Image Route reflectors can be used within the Member-AS like normal IBGP peerings.

Image The BGP MED attribute is transitive to all other Member-ASs, but does not leave the confederation.

Image The LOCAL_PREF attribute is transitive to all other Member-ASs, but does not leave the confederation.

Image IOS XR nodes do not require a route policy when peering with a different Member-AS, even though the remote-as is different.

Image The next-hop address for external confederation routes does not change as the route is exchanged between Member-AS to Member-AS.

Image The AS_CONFED_SEQUENCE is removed from the AS_PATH when the route is advertised outside of the confederation.

Configuring a BGP confederation is shown in the following steps:

Step 1. Create the BGP Routing Process. Initialize the BGP process with the global command router bgp member-asn.

Step 2. Set the BGP Confederation Identifier. Identify the BGP confederations with the command bgp confederation identifier as-number. The as-number is the BGP confederation ASN.

Step 3. Identify Peer Member-ASs. On routers that directly peer with another Member-AS, identify the peering Member-AS with the command bgp confederation peers member-asn.

Step 4. Configure BGP confederation members as normal; the remaining configuration follows normal BGP configuration guidelines.

Example 1-11 displays R1’s and R2’s BGP table. R1 resides in AS100 and does not see any of the BGP subconfederation information. R1 is not aware the AS200 is subdivided into a BGP confederation.

R2’s BGP table participates in the Member-AS 65100. Notice the next-hop address is not modified for the 10.67.1.0/24 (Network between R6 and R7) even though a Member-AS. The AS_CONFED_SEQUENCE is listed in parentheses to indicate it passed through Sub-AS 65200 in the AS200 confederation.

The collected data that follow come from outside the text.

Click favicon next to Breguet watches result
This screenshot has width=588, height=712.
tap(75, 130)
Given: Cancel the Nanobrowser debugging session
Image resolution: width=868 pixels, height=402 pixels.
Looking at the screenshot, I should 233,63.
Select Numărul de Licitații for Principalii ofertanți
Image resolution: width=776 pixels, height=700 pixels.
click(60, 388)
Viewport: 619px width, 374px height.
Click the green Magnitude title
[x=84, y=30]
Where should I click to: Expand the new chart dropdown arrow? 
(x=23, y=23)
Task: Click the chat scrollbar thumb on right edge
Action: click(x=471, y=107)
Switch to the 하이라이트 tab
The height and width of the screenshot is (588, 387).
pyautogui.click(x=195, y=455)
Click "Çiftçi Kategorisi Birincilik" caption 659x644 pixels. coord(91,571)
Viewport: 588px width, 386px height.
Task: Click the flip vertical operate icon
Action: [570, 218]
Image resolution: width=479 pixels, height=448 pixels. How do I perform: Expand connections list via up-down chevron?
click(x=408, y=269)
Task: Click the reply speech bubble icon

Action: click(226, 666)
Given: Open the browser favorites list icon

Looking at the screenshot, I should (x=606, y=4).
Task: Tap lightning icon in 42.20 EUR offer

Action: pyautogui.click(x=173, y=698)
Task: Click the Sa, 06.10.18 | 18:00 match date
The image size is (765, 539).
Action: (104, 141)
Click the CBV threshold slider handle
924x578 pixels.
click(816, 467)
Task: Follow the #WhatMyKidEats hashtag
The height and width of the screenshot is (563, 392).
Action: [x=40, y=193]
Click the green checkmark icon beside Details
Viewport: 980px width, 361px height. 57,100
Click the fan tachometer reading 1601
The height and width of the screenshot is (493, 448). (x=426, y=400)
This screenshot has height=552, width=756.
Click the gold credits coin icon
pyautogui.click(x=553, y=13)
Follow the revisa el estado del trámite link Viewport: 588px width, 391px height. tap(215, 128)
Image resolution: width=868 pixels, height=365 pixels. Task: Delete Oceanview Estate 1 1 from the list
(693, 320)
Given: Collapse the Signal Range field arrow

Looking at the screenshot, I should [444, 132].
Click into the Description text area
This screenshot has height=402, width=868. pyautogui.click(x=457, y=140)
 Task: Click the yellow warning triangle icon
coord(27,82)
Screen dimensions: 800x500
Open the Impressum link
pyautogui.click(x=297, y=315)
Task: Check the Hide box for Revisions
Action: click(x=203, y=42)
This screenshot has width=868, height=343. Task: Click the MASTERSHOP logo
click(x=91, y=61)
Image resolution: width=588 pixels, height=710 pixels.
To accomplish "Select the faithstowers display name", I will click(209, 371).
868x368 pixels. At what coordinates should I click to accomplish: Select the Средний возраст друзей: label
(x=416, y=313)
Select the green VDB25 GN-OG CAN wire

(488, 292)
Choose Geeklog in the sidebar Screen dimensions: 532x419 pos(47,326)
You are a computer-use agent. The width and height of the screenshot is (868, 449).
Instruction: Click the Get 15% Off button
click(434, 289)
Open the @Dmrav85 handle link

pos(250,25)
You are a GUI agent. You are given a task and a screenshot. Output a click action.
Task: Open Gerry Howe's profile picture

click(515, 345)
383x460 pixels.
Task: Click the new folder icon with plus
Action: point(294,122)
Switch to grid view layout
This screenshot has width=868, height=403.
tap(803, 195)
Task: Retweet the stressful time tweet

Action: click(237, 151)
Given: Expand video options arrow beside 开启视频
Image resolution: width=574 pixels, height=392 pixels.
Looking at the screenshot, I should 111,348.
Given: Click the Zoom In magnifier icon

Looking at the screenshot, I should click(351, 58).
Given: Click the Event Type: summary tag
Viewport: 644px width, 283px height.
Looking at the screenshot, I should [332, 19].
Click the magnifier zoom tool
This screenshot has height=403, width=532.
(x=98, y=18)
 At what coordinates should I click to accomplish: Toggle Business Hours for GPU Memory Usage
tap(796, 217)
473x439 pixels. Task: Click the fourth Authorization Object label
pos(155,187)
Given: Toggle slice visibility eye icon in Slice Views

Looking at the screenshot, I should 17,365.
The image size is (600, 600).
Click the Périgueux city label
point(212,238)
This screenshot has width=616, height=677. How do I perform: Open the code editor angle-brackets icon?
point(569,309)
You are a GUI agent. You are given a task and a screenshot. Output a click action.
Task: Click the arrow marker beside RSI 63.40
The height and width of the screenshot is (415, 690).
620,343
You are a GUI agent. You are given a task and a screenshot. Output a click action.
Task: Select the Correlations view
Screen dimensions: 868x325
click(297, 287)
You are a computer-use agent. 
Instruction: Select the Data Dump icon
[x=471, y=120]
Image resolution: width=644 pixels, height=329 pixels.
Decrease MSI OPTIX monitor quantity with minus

Example 1-11 R1’s and R2’s BGP Table


R1-IOS# show bgp ipv4 unicast
! Output omitted for brevity                                              
     Network          Next Hop            Metric LocPrf Weight Path
 r>  10.1.12.0/24     10.1.12.2                0             0 200 i
 *>  10.1.23.0/24     10.1.12.2                0             0 200 i
 *>  10.1.25.0/24     10.1.12.2                0             0 200 i
 *>  10.1.34.0/24     10.1.12.2                              0 200 i
 *>  10.1.46.0/24     10.1.12.2                              0 200 i
 *>  10.1.56.0/24     10.1.12.2                              0 200 i
 *>  10.1.67.0/24     10.1.12.2                              0 200 i
R2-IOS# show bgp ipv4 unicast


! Output omitted for brevity                                              
     Network          Next Hop            Metric LocPrf Weight Path
 *>  10.1.12.0/24     0.0.0.0                  0         32768 i
 * i 10.1.23.0/24     10.1.23.3                0    100      0 i
 *>                   0.0.0.0                  0         32768 i
 *   10.1.25.0/24     10.1.25.5                0    100      0 (65200) i
 *>                   0.0.0.0                  0         32768 i
 *>i 10.1.34.0/24     10.1.23.3                0    100      0 i
 *>i 10.1.46.0/24     10.1.34.4                0    100      0 i
 *>  10.1.56.0/24     10.1.25.5                0    100      0 (65200) i
 *   10.1.67.0/24     10.1.56.6                0    100      0 (65200) i
 *>i                  10.1.46.6                0    100      0 (652000) i


Example 1-12 displays the NLRI information for 10.67.1.0/24 from the perspective of R2. Notice that the NLRI from within a confederation includes the option of confed-internal and confed-external for sources.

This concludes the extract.